◆ **PROBLEM DESCRIPTION**
Of all the lines in the records below, copy only those that contain the string "agent".

START GIVEN RECORDS

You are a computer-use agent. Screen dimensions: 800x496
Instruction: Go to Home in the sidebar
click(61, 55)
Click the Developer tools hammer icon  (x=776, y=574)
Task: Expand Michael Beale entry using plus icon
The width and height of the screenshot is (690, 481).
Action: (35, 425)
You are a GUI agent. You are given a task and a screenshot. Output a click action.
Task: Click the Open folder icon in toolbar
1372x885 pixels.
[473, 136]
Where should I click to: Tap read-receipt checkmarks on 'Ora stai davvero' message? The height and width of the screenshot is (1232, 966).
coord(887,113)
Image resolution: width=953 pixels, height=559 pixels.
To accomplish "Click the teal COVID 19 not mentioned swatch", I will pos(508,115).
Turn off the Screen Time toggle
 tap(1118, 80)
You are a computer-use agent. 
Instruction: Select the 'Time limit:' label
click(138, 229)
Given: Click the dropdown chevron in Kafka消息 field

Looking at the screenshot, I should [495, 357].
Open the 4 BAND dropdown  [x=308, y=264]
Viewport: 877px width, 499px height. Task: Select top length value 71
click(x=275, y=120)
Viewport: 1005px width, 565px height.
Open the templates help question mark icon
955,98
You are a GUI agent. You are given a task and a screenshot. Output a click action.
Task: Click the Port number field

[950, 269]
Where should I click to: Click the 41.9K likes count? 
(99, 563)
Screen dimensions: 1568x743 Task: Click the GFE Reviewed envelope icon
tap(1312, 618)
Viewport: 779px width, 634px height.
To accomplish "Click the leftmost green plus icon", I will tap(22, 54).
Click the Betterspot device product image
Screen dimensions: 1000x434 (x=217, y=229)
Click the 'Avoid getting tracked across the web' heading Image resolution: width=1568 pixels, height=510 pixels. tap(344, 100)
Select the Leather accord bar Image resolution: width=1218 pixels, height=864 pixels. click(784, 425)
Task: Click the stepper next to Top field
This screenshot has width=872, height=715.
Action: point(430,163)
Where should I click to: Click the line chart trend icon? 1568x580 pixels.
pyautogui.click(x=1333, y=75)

END GIVEN RECORDS

◆ **EXPECTED ANSWER**
You are a computer-use agent. Screen dimensions: 800x496
You are a GUI agent. You are given a task and a screenshot. Output a click action.
You are a computer-use agent. 
You are a GUI agent. You are given a task and a screenshot. Output a click action.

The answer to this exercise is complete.